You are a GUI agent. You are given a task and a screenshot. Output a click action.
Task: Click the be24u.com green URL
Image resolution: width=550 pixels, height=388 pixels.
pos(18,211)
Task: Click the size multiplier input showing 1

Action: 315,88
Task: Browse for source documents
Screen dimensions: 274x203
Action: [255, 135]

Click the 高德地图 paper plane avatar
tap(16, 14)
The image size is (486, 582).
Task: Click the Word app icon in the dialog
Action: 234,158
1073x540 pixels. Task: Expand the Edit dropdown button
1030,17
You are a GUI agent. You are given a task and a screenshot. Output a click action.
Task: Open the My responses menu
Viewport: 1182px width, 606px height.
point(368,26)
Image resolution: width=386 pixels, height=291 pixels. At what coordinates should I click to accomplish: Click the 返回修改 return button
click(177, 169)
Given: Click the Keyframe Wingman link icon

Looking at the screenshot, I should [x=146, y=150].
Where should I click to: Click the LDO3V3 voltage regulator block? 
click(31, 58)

...

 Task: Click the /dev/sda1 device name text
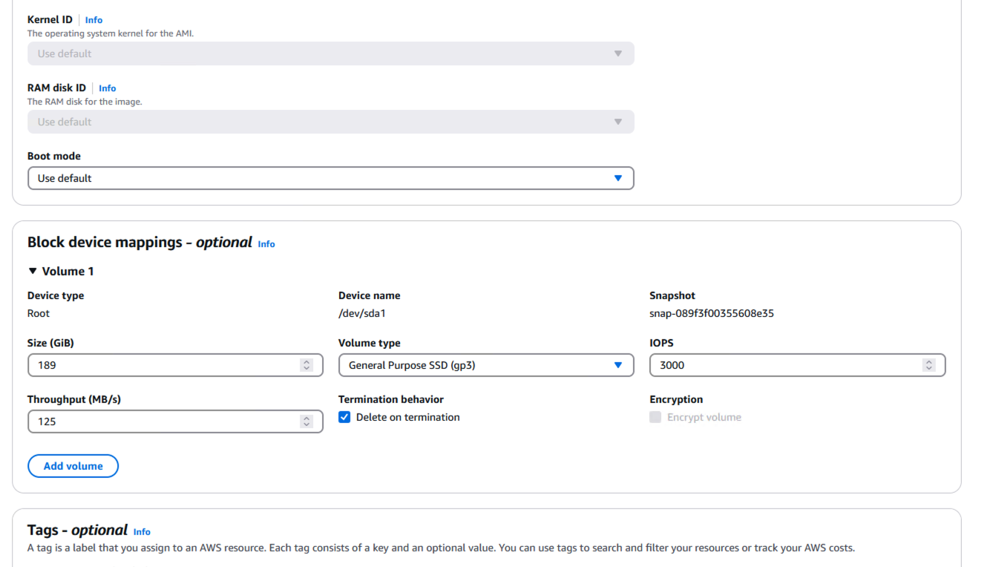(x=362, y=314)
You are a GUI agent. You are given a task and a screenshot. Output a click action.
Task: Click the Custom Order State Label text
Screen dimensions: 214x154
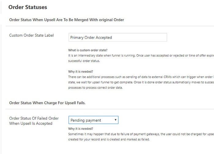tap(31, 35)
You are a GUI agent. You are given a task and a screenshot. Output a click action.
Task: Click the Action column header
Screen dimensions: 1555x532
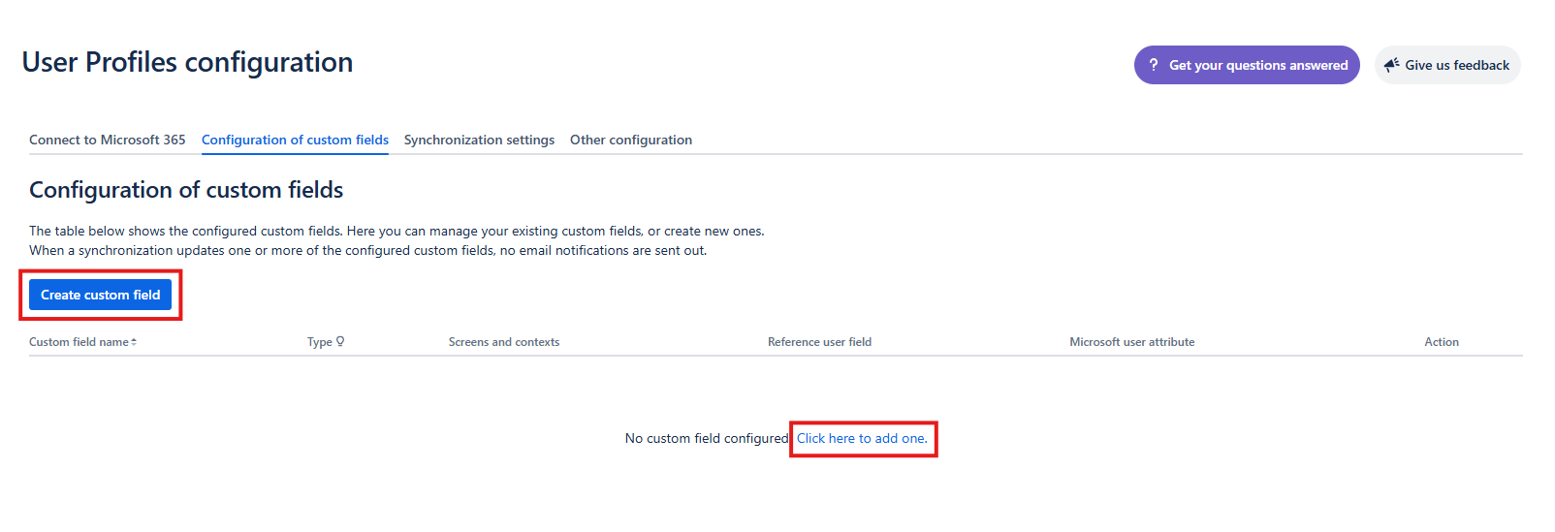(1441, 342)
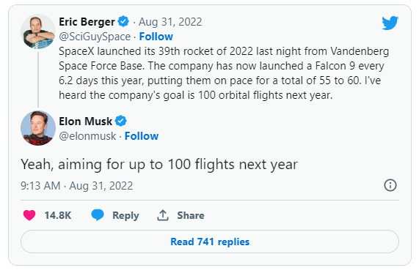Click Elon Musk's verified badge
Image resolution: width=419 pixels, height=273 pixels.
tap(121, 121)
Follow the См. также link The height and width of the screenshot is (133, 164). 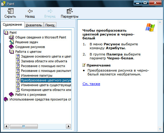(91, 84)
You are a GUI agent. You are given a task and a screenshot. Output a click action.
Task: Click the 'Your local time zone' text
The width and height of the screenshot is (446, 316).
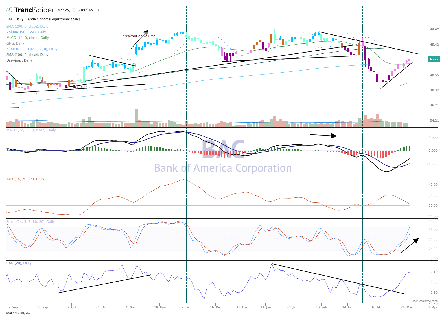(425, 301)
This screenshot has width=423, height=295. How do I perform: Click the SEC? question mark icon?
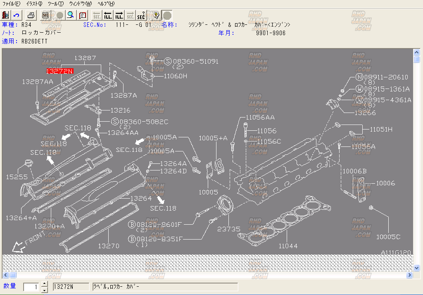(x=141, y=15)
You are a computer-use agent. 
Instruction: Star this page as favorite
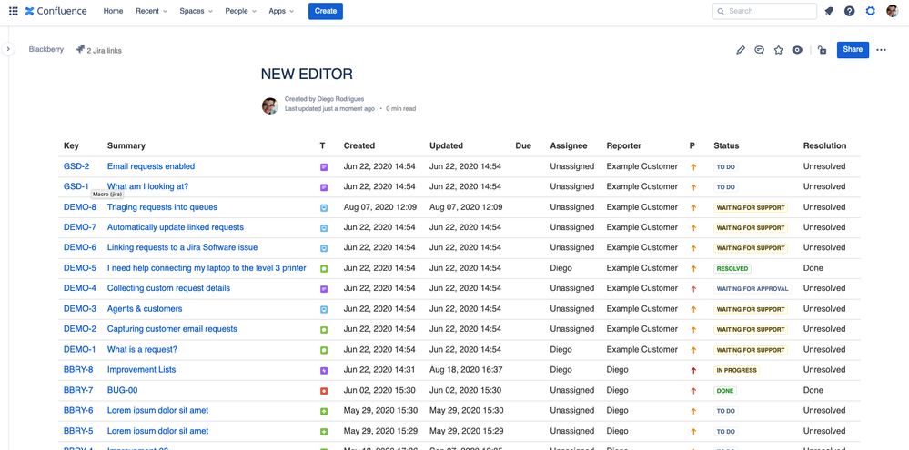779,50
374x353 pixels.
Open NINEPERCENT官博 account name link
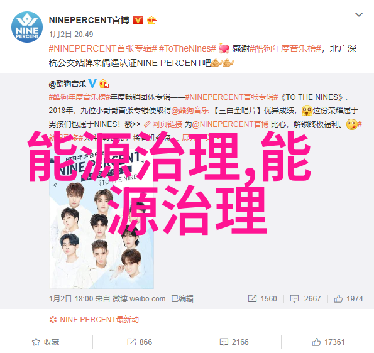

==

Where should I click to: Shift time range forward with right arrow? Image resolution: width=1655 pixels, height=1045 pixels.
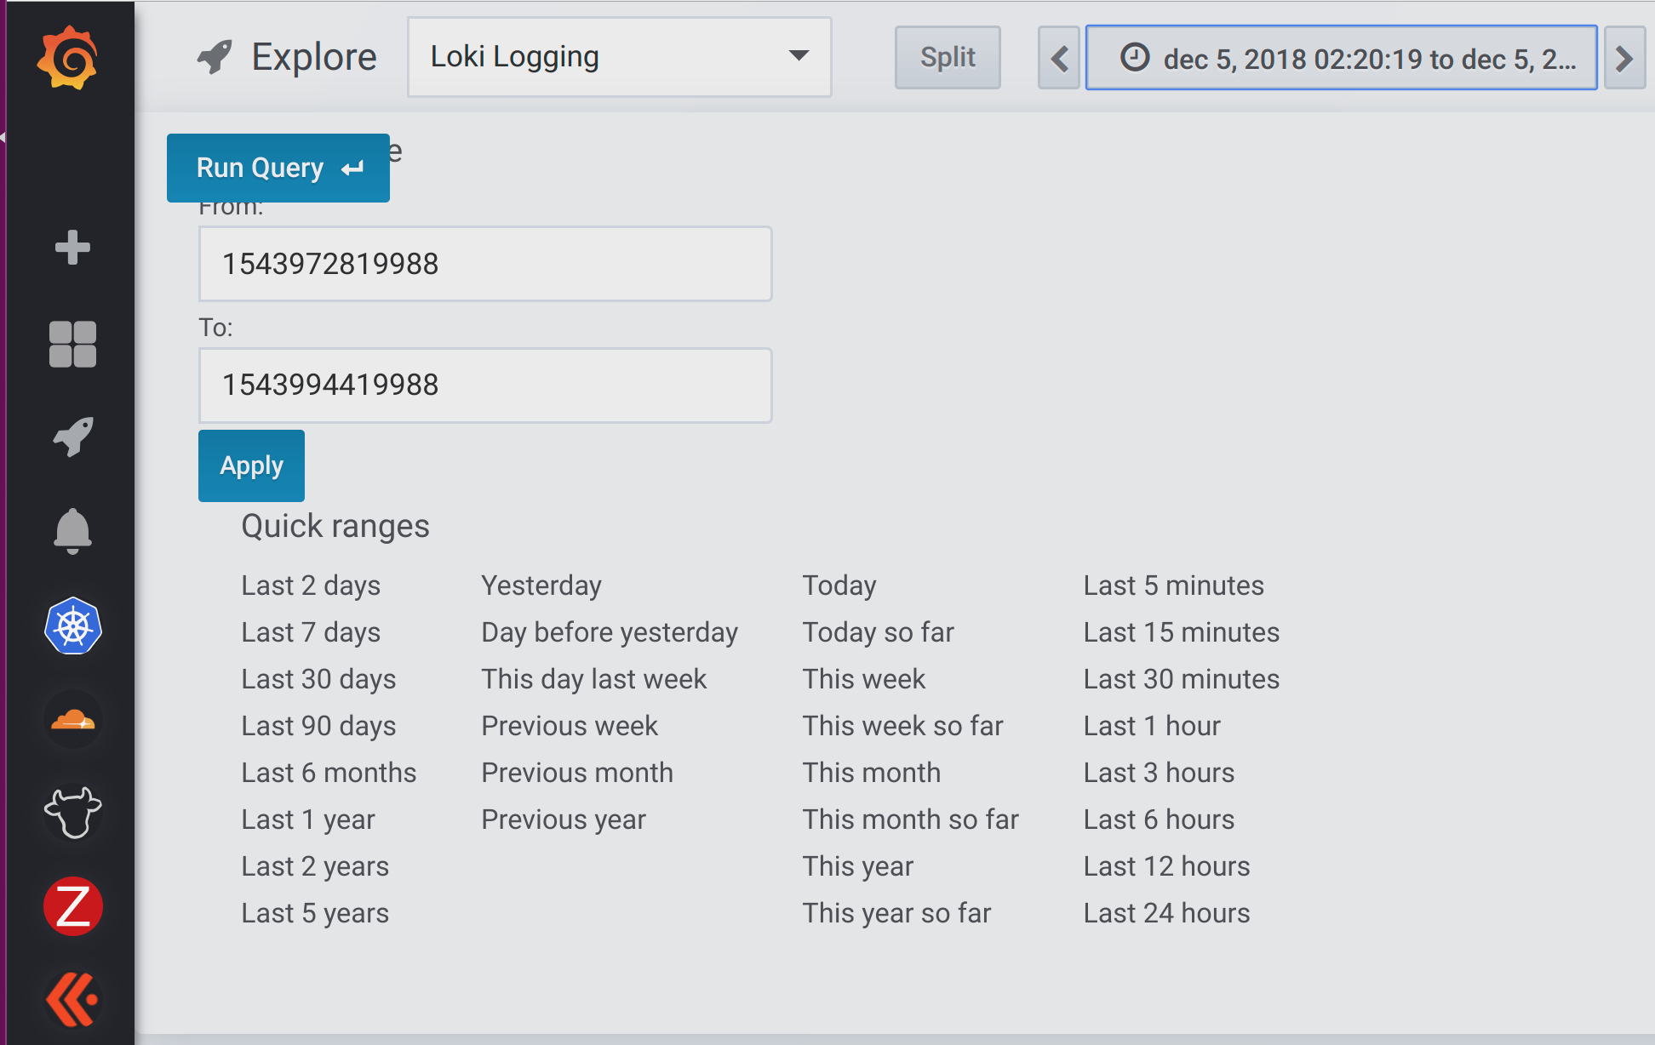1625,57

**TASK DIRECTIONS**
What lines above contain "Open"? Copy them out.

**REPLY TO THE TASK**
Task: Open the My responses menu
Open NINEPERCENT官博 account name link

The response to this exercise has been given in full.